El Parlamento de Cataluña impugnó la disposición final segunda de la Ley 24/2003, de 10 de julio, de la viña y del vino, en cuanto que declara como legislación básica los artículos 22, 23, 25 (excepto sus apartados 4, 8 y 10), 26 [excepto los párrafos b), e) y g) de su apartado 2], 27, el apartado 1 del art. 38, los apartados 1 y 3 del art. 39, los apartados 1, 3 y 4 y los párrafos a) y b) del apartado 2 del art. 40 y los arts. 41, 42, 44 y 45 de la mencionada Ley, sosteniendo que la Comunidad Autónoma de Cataluña tiene atribuida competencia exclusiva en materia de agricultura (ex artículo 12.1.4 del entonces vigente Estatuto de Autonomía de Cataluña de 1979) y denominaciones de origen de los vinos (ex artículo 12.1.5 del referido Estatuto) sin posibilidad para el Estado de invocar el título competencial sobre bases y coordinación que le reconoce el artículo 149.1.13ª de la Constitución.  
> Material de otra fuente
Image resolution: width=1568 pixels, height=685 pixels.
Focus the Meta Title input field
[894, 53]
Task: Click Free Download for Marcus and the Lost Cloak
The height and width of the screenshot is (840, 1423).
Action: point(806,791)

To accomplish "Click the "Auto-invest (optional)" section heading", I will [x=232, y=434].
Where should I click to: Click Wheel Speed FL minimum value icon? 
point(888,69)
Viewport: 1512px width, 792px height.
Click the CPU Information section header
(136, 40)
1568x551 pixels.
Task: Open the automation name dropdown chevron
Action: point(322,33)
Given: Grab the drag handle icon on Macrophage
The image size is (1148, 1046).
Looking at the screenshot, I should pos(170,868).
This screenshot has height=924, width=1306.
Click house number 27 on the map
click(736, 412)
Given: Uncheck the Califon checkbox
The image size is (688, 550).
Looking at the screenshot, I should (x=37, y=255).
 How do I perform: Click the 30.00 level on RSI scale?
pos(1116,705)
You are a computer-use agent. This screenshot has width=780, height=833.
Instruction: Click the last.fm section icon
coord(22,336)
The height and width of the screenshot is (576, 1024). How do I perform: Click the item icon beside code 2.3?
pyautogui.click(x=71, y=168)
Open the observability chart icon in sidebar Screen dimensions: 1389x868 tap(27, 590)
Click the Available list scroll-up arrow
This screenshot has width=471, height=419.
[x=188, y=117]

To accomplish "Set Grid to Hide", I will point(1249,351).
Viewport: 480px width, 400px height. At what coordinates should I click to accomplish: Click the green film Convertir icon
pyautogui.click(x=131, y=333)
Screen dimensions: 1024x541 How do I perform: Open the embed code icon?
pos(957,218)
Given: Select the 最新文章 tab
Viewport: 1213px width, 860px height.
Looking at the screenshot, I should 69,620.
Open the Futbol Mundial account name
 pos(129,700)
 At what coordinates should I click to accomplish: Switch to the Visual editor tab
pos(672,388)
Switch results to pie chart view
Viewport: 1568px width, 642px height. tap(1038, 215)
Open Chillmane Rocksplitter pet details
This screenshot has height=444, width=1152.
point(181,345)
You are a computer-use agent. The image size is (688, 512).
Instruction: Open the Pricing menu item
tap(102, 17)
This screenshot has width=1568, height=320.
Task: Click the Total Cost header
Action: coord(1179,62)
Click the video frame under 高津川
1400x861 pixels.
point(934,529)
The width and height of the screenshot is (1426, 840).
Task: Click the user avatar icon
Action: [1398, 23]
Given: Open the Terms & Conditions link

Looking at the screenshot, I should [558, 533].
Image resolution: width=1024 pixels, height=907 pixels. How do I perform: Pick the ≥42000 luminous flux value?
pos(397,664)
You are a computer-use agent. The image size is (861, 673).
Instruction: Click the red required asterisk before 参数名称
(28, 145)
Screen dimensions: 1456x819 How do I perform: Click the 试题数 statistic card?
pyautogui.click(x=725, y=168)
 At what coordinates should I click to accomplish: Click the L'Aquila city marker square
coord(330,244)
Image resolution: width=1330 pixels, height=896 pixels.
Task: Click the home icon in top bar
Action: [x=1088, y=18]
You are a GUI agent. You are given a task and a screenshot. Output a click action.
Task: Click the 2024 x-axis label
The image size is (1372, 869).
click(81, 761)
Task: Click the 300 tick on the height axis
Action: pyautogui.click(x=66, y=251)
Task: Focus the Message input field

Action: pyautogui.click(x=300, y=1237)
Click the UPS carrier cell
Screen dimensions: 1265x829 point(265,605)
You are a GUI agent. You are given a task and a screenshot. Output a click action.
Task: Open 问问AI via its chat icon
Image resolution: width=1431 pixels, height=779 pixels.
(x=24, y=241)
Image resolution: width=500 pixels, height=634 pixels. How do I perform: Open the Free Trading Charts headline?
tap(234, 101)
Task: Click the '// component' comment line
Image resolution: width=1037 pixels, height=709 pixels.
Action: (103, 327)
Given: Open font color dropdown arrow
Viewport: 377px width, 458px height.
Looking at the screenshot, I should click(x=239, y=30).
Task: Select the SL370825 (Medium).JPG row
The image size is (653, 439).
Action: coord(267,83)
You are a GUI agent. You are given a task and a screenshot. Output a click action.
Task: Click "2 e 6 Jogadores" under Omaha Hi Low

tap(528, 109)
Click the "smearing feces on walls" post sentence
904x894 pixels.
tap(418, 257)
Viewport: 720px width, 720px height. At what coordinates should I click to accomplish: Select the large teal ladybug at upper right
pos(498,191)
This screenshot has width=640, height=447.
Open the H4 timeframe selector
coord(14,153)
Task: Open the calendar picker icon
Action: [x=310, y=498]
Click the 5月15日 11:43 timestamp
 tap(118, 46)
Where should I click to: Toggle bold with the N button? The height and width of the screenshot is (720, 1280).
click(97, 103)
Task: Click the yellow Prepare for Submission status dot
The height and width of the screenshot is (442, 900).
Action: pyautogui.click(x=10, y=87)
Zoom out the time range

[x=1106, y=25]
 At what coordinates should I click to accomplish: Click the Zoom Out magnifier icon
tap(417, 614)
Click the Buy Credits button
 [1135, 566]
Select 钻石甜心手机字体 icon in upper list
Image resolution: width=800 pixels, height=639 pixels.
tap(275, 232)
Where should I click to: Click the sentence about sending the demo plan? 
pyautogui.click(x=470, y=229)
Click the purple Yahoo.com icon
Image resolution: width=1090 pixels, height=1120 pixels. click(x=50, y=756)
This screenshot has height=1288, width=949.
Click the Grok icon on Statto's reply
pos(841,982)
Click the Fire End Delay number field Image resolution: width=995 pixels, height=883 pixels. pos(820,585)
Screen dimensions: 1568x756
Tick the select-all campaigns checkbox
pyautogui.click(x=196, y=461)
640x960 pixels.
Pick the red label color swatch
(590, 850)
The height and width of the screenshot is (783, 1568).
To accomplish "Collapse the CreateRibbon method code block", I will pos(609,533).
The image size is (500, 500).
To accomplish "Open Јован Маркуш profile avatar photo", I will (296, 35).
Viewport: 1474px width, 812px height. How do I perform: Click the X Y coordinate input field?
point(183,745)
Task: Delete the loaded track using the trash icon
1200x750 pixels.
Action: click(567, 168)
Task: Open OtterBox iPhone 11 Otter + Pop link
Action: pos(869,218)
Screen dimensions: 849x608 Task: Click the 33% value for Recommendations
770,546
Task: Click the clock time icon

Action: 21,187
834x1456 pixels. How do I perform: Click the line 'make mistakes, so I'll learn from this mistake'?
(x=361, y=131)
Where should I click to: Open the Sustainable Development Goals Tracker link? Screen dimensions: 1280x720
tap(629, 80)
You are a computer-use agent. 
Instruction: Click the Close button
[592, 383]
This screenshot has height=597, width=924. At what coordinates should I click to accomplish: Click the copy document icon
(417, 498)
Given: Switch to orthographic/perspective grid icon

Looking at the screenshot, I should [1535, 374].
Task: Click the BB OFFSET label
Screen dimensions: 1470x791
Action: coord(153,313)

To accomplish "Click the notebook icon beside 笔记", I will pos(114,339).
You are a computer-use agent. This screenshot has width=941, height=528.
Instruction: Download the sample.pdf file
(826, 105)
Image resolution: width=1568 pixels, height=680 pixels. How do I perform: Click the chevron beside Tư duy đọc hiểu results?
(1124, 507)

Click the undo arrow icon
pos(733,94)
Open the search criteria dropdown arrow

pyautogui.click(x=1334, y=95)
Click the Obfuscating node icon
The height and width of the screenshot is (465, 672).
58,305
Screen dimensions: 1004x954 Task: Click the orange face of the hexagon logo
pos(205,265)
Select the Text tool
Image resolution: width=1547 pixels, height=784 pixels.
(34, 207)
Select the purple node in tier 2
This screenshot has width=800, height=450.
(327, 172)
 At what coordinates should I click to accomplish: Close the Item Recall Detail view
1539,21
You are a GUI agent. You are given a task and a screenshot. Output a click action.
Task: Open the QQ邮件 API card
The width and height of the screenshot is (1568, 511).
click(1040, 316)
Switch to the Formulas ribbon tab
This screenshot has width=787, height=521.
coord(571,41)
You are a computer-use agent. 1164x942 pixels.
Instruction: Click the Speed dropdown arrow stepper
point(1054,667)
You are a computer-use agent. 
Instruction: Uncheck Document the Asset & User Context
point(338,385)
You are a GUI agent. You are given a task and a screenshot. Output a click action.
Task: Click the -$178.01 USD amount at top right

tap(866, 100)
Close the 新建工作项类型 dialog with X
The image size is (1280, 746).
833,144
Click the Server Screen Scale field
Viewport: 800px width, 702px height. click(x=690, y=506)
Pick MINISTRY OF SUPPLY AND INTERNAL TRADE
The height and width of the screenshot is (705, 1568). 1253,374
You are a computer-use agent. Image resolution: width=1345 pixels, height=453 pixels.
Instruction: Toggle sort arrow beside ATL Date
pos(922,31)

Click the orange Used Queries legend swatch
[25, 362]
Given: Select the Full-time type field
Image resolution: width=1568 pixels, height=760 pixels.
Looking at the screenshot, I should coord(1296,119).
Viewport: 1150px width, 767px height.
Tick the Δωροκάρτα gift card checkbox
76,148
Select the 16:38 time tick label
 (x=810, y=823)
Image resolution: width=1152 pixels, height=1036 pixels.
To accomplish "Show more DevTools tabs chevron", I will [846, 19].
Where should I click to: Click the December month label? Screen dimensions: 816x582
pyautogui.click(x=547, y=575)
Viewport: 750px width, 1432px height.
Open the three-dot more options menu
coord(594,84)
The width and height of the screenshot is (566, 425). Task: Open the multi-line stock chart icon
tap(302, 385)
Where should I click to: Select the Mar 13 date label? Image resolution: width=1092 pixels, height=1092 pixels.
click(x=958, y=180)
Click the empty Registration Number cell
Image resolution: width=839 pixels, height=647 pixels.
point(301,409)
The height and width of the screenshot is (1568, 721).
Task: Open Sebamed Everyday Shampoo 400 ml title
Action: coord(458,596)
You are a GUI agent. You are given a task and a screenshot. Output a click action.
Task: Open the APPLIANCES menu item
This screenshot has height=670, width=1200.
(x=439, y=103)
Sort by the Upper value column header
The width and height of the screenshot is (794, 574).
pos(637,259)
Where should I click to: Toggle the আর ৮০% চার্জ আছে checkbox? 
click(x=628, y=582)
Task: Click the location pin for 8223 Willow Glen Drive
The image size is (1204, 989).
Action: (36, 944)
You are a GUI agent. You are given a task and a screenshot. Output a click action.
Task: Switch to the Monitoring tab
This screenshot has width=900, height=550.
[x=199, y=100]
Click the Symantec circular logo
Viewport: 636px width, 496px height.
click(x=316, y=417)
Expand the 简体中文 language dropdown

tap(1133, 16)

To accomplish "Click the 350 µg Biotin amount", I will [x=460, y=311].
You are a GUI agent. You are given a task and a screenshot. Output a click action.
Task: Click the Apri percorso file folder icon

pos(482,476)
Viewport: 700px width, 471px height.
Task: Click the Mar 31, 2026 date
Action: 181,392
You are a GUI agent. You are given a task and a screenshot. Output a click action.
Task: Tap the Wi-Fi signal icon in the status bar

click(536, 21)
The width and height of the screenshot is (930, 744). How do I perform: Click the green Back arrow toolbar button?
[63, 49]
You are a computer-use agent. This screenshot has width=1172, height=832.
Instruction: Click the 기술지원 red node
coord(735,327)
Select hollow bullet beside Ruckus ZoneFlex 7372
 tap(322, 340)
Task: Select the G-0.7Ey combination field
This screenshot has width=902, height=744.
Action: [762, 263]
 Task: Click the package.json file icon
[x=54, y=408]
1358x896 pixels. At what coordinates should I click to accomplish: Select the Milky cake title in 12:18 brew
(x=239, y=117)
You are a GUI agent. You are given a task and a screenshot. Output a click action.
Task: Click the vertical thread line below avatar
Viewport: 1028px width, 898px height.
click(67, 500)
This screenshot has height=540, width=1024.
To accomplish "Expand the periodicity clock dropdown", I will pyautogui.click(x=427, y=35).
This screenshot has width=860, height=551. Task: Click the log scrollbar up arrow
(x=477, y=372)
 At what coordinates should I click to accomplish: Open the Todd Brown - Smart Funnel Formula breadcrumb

En primer lugar, el Tribunal Constitucional (Pleno) determina que la materia denominaciones de origen no aparece mencionada ni en el artículo 148.1 ni en el artículo 149.1 de la Constitución, por lo que, en virtud de la cláusula residual contenida en el artículo 149.1.3ª, corresponde a las Comunidades Autónomas que la asuman en sus respectivos Estatutos (como hizo la recurrente en su Estatuto de 1979 – artículo 128 del Estatuto de 2006-), «aunque ello no impide su posible conexión con cualesquiera de los títulos estatales relacionados en el art. 149.1. CE, muy singularmente con el contenido en la regla 13 (ordenación de la economía)».  

Sin perjuicio de todo lo anterior, el Tribunal recuerda que la Ley, «apreciando la importancia que tiene en España el cultivo, la elaboración y la comercialización de vino, persigue establecer criterios generales de ordenación del entero sector vitícola orientados a evitar que la divergencia radical entre las distintas normativas autonómicas obstaculice gravemente la unidad de mercado o, introduciendo confusión, haga ineficaz la intervención pública en ese ámbito de la economía, y en este contexto se inscribe la regulación que hace de los vinos con denominación de origen (art. 22), de los vinos con denominación de origen calificada (art. 23) y de los sistemas de gestión y control de los vinos de calidad producidos en regiones determinadas (arts. 25, 26 y 27).»

En este sentido, reiterada doctrina jurisprudencial concluye que, tratándose de un sector de importancia para la economía general como es el del vino, el Estado puede -en ejercicio de la competencia que le atribuye el artículo 149.1.13 de la Constituciónfijar objetivos de política sectorial.